Data for the task section start
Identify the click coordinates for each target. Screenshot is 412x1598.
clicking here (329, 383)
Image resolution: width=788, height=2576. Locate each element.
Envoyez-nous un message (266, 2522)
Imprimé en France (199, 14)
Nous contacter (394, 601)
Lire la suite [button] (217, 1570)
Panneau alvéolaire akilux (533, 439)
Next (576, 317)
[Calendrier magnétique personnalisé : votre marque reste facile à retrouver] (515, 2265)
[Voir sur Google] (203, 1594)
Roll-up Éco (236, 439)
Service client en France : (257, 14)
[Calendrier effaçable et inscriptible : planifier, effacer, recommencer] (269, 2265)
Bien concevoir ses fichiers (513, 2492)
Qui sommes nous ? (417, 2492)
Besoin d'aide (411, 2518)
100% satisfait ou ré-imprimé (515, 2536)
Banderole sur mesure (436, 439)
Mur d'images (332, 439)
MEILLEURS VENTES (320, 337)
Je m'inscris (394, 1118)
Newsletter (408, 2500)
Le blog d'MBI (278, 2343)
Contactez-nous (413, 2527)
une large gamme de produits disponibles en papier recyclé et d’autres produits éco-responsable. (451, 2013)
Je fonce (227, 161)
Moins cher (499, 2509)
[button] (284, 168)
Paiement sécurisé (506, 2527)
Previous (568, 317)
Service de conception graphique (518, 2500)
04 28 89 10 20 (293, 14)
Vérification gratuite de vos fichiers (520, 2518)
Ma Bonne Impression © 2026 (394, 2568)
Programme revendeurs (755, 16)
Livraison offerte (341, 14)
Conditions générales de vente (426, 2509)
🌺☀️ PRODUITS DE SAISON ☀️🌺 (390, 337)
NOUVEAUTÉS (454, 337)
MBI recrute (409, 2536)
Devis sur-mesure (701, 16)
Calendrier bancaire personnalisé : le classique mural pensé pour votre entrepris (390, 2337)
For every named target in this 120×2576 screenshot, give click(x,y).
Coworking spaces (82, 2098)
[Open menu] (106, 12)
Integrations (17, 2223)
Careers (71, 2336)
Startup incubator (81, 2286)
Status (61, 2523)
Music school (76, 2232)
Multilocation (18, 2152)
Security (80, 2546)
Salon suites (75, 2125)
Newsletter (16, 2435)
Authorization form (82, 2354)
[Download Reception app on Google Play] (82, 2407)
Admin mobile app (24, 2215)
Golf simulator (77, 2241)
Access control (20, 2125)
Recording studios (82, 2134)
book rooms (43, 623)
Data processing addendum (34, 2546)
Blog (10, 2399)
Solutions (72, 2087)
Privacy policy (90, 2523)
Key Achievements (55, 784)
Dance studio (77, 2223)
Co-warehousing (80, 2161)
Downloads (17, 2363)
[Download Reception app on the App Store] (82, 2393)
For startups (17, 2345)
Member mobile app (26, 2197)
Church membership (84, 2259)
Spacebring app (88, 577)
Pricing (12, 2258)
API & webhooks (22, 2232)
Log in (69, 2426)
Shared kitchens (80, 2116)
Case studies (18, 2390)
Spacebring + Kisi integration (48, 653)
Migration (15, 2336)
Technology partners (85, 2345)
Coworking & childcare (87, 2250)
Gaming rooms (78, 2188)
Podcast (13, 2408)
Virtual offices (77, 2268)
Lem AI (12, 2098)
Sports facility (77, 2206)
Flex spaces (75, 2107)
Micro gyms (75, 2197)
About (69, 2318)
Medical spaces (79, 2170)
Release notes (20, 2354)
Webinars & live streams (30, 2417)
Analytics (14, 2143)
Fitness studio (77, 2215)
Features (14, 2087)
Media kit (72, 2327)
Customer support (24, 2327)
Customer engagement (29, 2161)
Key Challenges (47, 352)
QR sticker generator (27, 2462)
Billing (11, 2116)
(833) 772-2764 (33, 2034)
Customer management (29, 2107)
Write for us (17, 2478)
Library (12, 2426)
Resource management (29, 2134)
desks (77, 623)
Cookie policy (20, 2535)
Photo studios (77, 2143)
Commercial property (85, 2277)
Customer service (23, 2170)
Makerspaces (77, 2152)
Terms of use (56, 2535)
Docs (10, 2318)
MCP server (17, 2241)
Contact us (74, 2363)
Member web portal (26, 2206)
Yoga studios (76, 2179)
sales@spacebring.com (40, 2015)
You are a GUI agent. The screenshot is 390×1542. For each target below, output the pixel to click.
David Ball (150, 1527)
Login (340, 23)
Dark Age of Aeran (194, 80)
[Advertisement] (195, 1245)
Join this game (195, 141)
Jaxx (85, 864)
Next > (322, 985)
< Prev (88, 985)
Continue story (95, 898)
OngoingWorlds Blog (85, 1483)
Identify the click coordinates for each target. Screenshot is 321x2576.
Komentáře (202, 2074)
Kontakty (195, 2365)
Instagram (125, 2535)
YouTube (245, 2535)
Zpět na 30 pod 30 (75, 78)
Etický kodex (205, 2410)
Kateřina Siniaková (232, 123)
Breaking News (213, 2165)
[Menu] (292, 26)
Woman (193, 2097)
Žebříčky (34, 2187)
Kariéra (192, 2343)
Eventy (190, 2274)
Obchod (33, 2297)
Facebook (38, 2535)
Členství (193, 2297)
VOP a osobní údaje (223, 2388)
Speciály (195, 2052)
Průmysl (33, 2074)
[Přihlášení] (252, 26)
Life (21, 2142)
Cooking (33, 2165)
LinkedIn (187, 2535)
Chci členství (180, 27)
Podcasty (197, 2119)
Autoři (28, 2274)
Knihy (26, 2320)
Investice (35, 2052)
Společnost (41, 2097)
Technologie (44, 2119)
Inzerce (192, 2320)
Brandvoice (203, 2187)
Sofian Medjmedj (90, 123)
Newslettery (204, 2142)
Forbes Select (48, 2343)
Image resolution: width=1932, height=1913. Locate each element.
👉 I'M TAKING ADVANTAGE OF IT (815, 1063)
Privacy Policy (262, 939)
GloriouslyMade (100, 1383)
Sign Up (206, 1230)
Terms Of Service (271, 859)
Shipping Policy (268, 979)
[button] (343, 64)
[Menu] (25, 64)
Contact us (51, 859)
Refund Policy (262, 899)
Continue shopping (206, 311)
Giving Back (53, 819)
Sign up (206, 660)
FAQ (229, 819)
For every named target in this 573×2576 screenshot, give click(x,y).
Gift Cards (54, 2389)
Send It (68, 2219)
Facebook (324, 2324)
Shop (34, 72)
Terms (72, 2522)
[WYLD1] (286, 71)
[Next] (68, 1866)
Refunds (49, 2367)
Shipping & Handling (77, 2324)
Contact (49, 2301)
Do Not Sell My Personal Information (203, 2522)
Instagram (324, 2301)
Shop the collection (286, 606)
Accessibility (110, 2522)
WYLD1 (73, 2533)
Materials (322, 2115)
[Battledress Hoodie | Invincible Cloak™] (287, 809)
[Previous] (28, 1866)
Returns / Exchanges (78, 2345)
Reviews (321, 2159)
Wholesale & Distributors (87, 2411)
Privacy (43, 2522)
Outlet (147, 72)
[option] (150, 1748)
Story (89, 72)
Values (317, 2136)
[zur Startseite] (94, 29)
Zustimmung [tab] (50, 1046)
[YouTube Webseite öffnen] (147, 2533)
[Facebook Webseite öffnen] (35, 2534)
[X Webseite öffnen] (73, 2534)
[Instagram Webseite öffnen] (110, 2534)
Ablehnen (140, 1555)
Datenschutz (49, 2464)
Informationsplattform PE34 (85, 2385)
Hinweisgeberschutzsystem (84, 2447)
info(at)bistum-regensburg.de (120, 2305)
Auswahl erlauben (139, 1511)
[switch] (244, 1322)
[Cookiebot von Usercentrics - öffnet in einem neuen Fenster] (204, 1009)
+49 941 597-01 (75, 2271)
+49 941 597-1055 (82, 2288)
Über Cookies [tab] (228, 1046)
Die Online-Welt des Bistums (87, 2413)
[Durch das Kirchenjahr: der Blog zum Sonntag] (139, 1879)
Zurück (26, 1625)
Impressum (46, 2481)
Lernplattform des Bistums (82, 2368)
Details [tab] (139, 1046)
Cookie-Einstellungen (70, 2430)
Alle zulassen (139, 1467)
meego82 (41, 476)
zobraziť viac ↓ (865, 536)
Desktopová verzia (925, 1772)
Data for the task section end
Once the line with "[YouTube Webseite öffnen] (147, 2533)" has been found in the records above, retype it and every line after it exactly, and include nothing else.

[YouTube Webseite öffnen] (147, 2533)
[Facebook Webseite öffnen] (35, 2534)
[X Webseite öffnen] (73, 2534)
[Instagram Webseite öffnen] (110, 2534)
Ablehnen (140, 1555)
Datenschutz (49, 2464)
Informationsplattform PE34 (85, 2385)
Hinweisgeberschutzsystem (84, 2447)
info(at)bistum-regensburg.de (120, 2305)
Auswahl erlauben (139, 1511)
[switch] (244, 1322)
[Cookiebot von Usercentrics - öffnet in einem neuen Fenster] (204, 1009)
+49 941 597-01 (75, 2271)
+49 941 597-1055 (82, 2288)
Über Cookies [tab] (228, 1046)
Die Online-Welt des Bistums (87, 2413)
[Durch das Kirchenjahr: der Blog zum Sonntag] (139, 1879)
Zurück (26, 1625)
Impressum (46, 2481)
Lernplattform des Bistums (82, 2368)
Details [tab] (139, 1046)
Cookie-Einstellungen (70, 2430)
Alle zulassen (139, 1467)
meego82 (41, 476)
zobraziť viac ↓ (865, 536)
Desktopová verzia (925, 1772)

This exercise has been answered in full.